Start of EXCERPT

Oral is a strange, all-female band that somehow found their way into the NWOBHM when they got together (or were put together perhaps) in 1985. The group was comprised of three girls—Monica, allegedly a former Penthouse model on guitar, a fifteen-year-old girl named Bev on vocals, a chick named Candy on bass and another member named Dee who isn’t pictured on the album cover. Which is a little weird, right? The back of the album only complicates the Dee-situation as it features four images of the girls—the first of which includes Monica, Bev, and Candy, but no Dee, mean-mugging together behind an iron fence. Anyway, all this makes it seem pretty likely that Dee probably is/was a dude which would have wrecked the girls-only vibe of the band. Though I’m only speculating because nobody really knows much about the history of Oral.

End of EXCERPT
Start of GIVEN ENTRIES

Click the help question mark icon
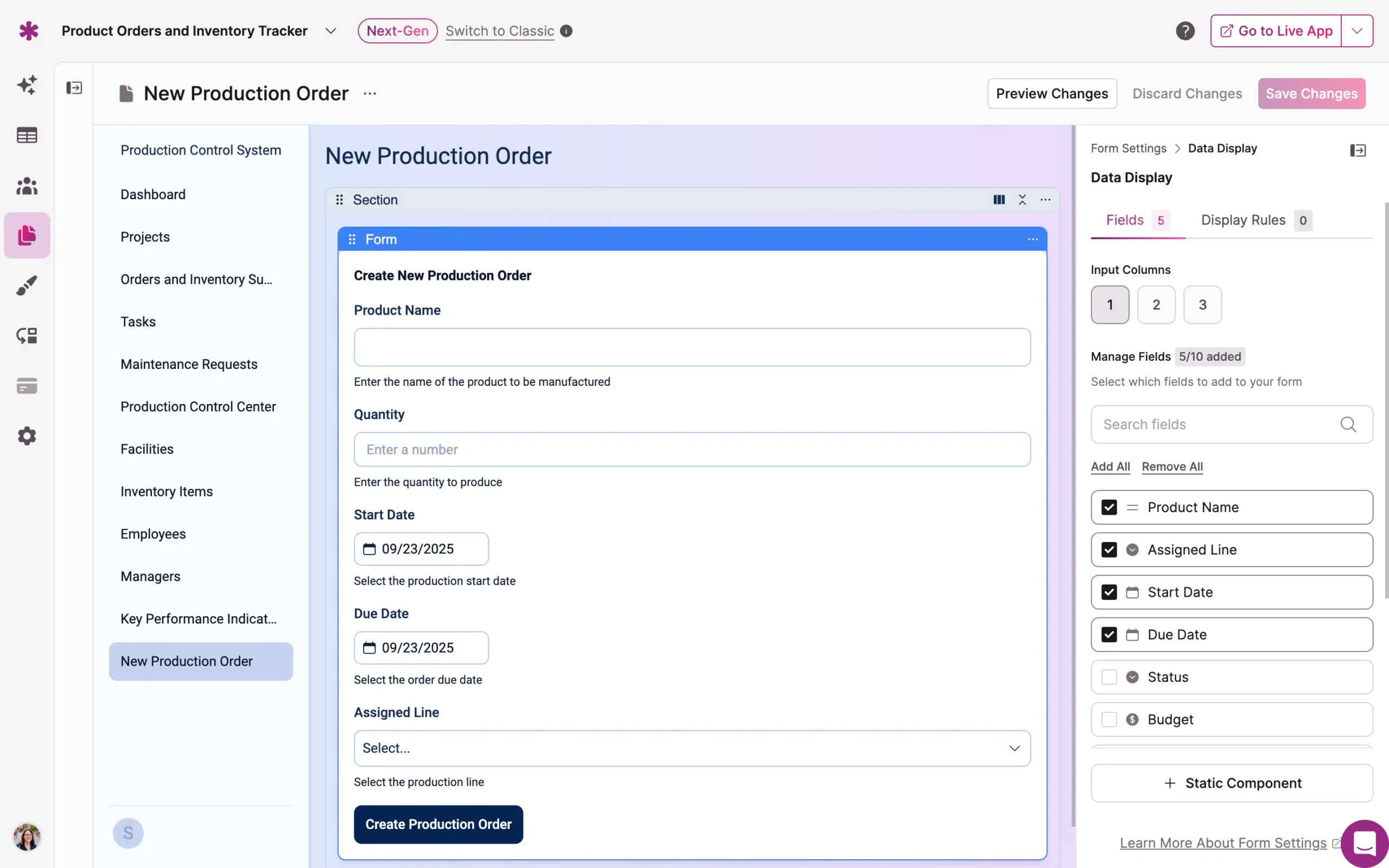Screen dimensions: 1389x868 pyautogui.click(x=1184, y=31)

End of GIVEN ENTRIES
Start of GIVEN ENTRIES

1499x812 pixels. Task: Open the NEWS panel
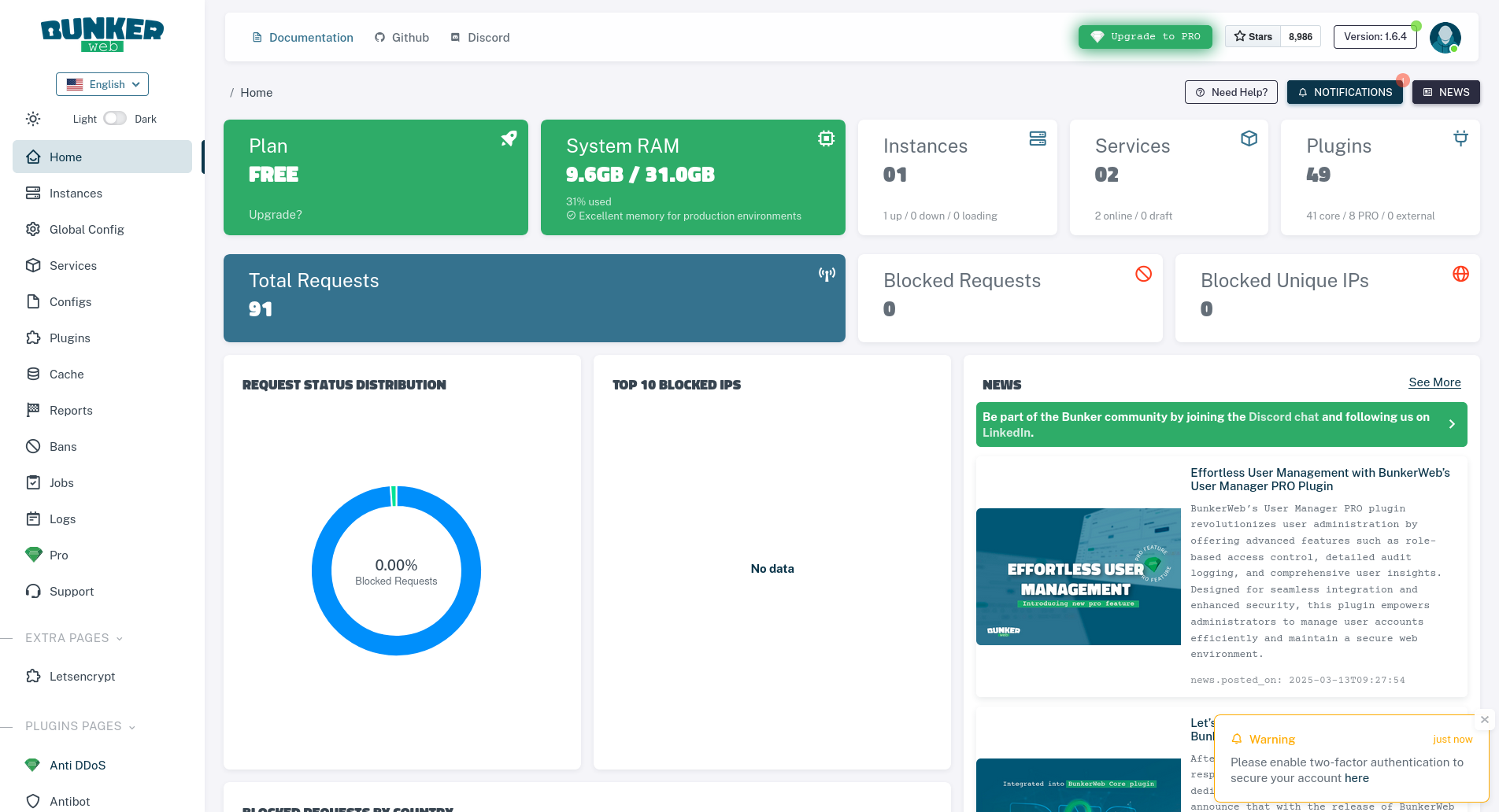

End of GIVEN ENTRIES

WORK TO COMPLETE => Reproduce the passage from the excerpt above on the band Oral, starting with "Oral is a strange, all-female" and going on through "history of Oral.", changing "album" to "record" throughout.

SOLUTION FOR THIS PROBLEM =>
Oral is a strange, all-female band that somehow found their way into the NWOBHM when they got together (or were put together perhaps) in 1985. The group was comprised of three girls—Monica, allegedly a former Penthouse model on guitar, a fifteen-year-old girl named Bev on vocals, a chick named Candy on bass and another member named Dee who isn’t pictured on the record cover. Which is a little weird, right? The back of the record only complicates the Dee-situation as it features four images of the girls—the first of which includes Monica, Bev, and Candy, but no Dee, mean-mugging together behind an iron fence. Anyway, all this makes it seem pretty likely that Dee probably is/was a dude which would have wrecked the girls-only vibe of the band. Though I’m only speculating because nobody really knows much about the history of Oral.